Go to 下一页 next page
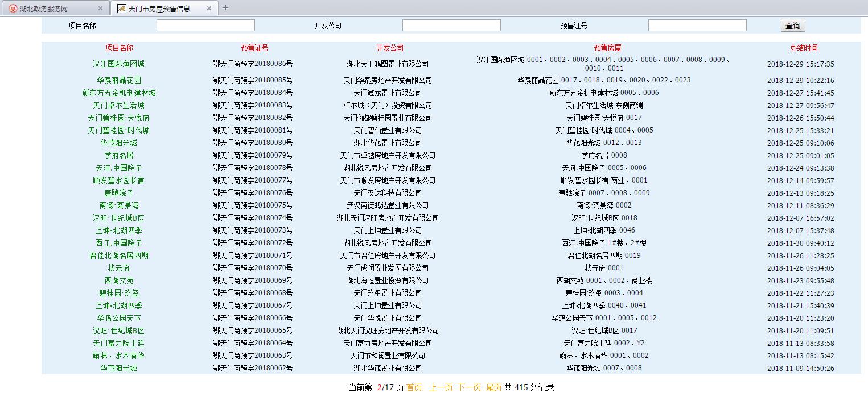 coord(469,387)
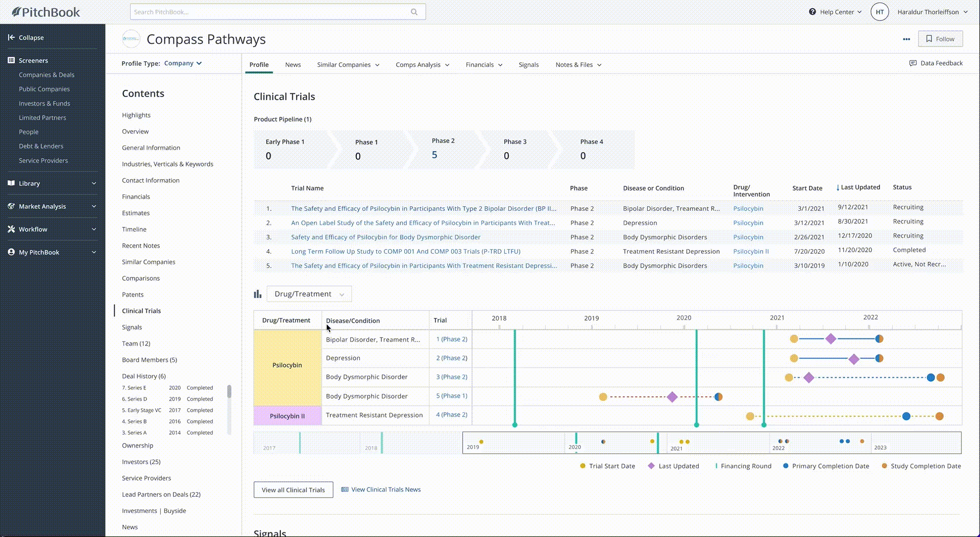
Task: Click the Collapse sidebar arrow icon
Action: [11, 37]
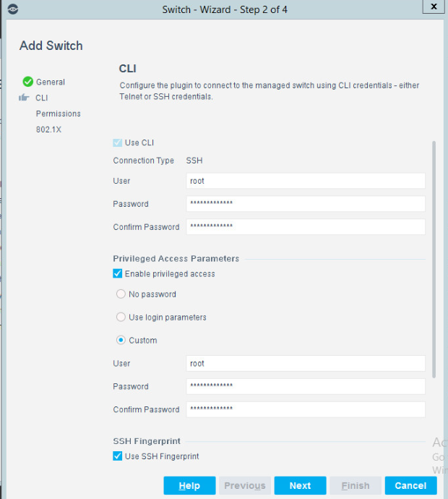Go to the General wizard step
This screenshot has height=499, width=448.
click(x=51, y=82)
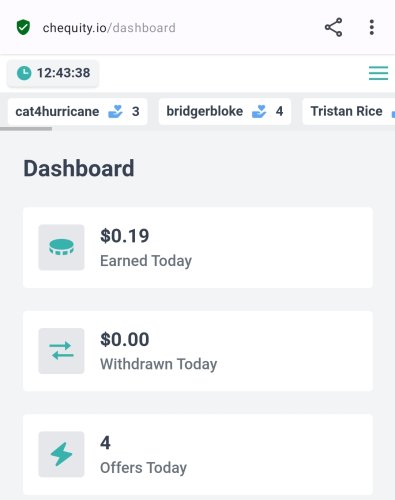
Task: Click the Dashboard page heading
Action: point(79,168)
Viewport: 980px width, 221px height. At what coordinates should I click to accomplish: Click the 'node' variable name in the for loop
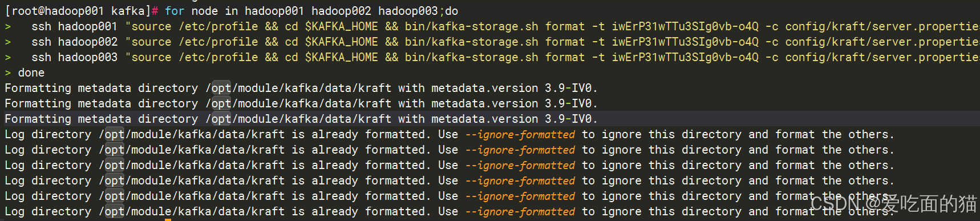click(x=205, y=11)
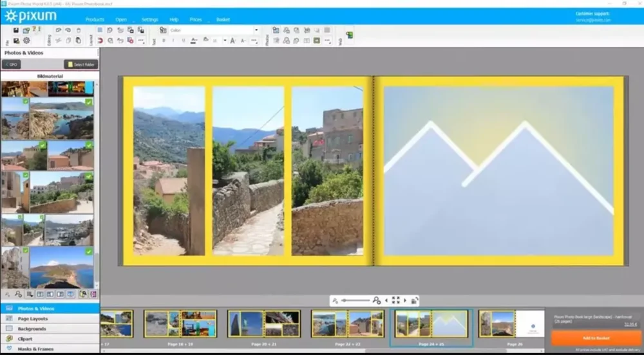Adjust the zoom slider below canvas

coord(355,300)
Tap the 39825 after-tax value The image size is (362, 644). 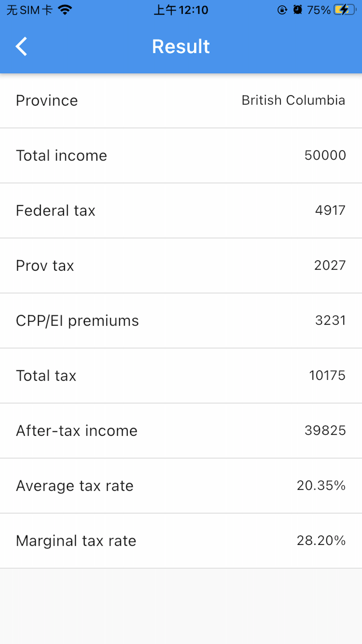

● ● ● ●

GOAL OF THE EXERCISE:
Retype the listing above exactly, pictures excluded.

WRITTEN ANSWER:
Go to 下一页 next page
 coord(469,387)
Task: Click the Collapse sidebar arrow icon
Action: [11, 37]
Go to the General wizard step
This screenshot has height=499, width=448.
click(x=51, y=82)
Task: Click the Dashboard page heading
Action: point(79,168)
Viewport: 980px width, 221px height. At what coordinates should I click to accomplish: Click the 'node' variable name in the for loop
click(x=205, y=11)
Adjust the zoom slider below canvas

coord(355,300)
Tap the 39825 after-tax value The image size is (362, 644). 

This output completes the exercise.